Passados apenas 78 dias da tomada de posse, o governo romeno chefiado por Mihai Razvan Ungureanu foi derrubado, dia 27, por uma moção de censura apresentada pela oposição.

O presidente Traian Basescu apressou-se a nomear o social-democrata Victor Ponta como novo primeiro-ministro, o qual já se tinha aliado ao Partido Nacional Liberal com vista às próximas eleições legislativas, esperadas para Outubro ou Novembro.

Deste modo, substituindo o Partido Democrata Liberal, até agora no poder, Ponta propõe-se liderar um governo em que tanto participa a chamada «esquerda» social-democrata como a direita mais liberal.
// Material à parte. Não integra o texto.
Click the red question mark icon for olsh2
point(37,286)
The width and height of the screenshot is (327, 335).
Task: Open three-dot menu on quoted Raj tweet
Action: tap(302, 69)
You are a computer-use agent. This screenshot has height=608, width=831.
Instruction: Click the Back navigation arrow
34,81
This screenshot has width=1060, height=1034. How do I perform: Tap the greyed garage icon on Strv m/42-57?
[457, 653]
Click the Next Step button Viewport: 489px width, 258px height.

Esta súbita mudança de executivo visou acalmar a contestação social que alastra no país e que já tinha provocado, em 6 de Fevereiro, a queda do primeiro-ministro Emil Boc, na sequência de massivos protestos populares que duraram semanas a fio.

 

Um povo na miséria

 

As duras medidas de austeridade, impostas desde a entrada no país do Fundo Monetário Internacional, em 2009, têm provocado uma deterioração acentuada do poder de compra da população. Além do aumento de impostos em 24 por cento, o governo romeno diminuiu os salários em 25 por cento.
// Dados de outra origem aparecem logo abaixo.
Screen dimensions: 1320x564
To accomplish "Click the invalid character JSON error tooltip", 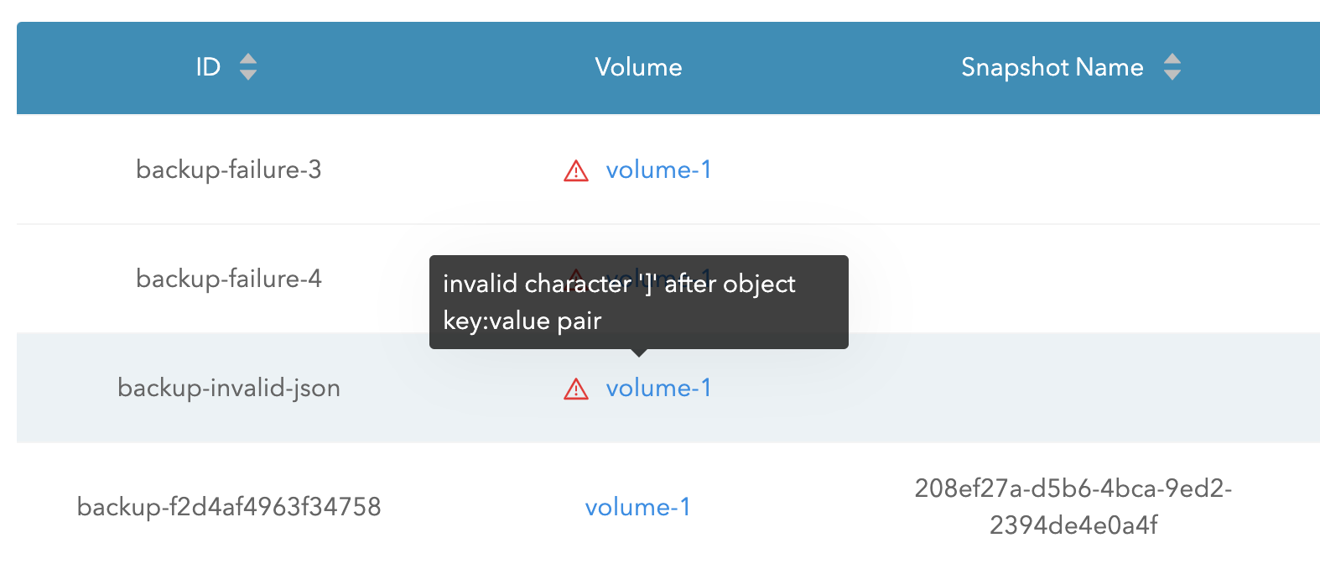I will (638, 302).
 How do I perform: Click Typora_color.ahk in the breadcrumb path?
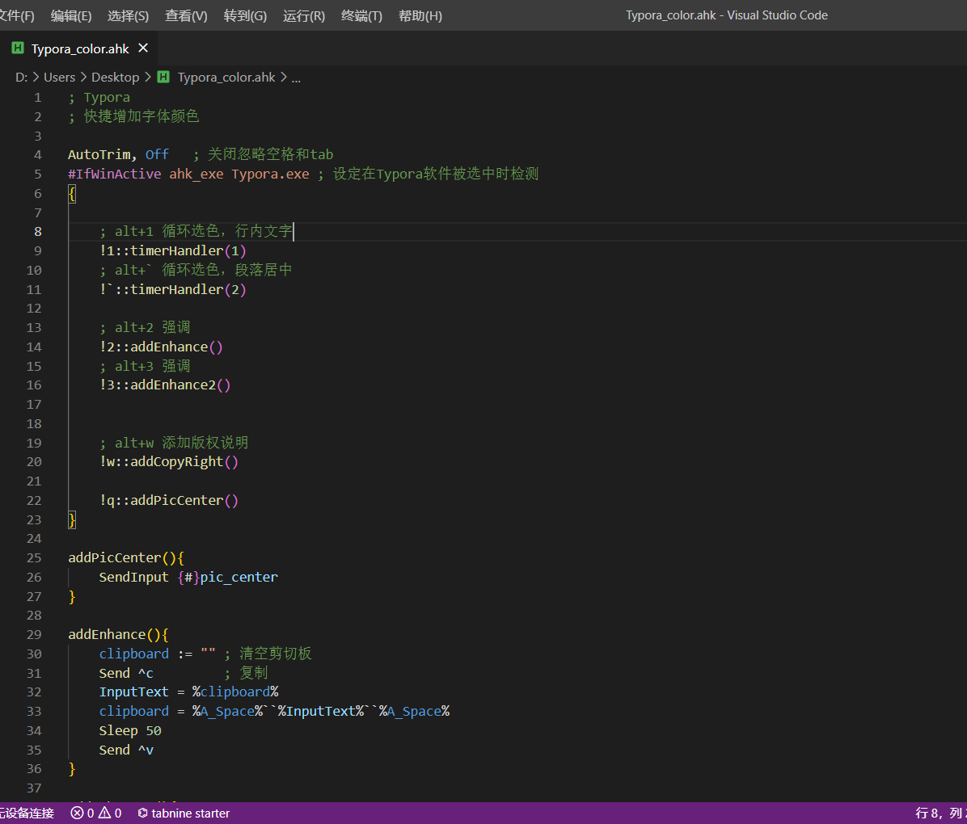click(x=226, y=77)
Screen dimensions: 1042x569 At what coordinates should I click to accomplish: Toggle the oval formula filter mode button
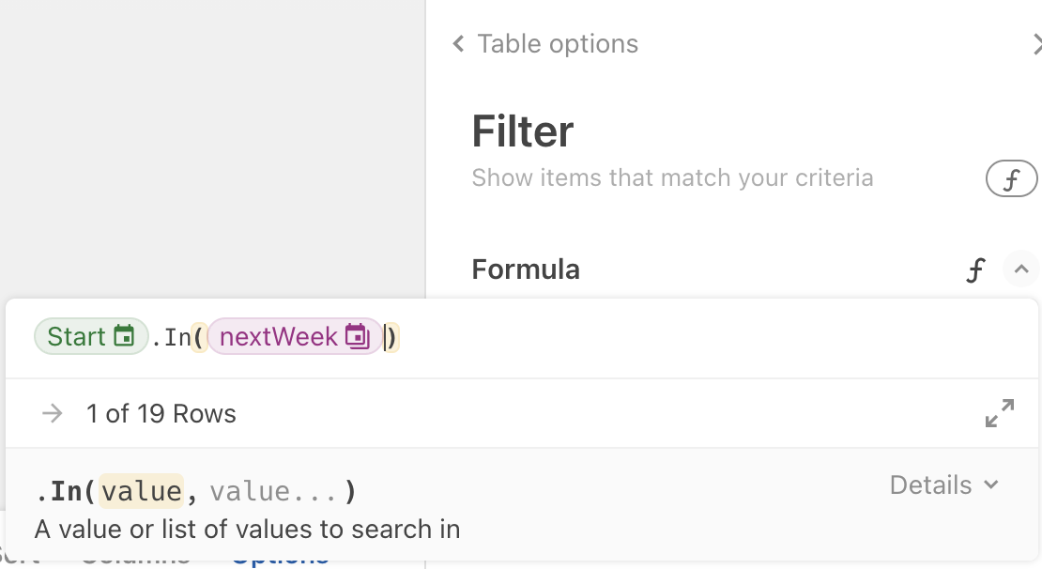click(x=1012, y=178)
Segundo dados do Instituto Nacional de Estatística (INS), relativos a 2011, mais de 55 por cento dos trabalhadores romenos recebem no máximo 360 euros mensais brutos e só 15 por cento ganham acima de 710 euros.
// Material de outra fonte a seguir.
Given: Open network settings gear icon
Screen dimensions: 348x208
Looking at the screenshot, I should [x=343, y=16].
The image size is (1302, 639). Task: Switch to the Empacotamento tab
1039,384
O salário médio bruto na Roménia ronda os 400 euros (1719 lei), mas as próprias estatísticas oficiais indicam que, para fazer face às despesas «estritamente necessárias», um trabalhador precisa de ganhar, pelo menos, 360 euros (1600 lei).

No entanto, este limite mínimo está longe de ser garantido à maioria dos trabalhadores. Mais de 50 por cento auferiram no ano passado entre 671 e 1500 lei (entre 160 e 360 euros) e só 30,9% por cento atingiram o escalão entre 1501 e três mil lei (710 euros). O Instituto refere ainda que existem actualmente 4,2 milhões de assalariados na Roménia, ou seja, metade dos que estavam no activo em 1989.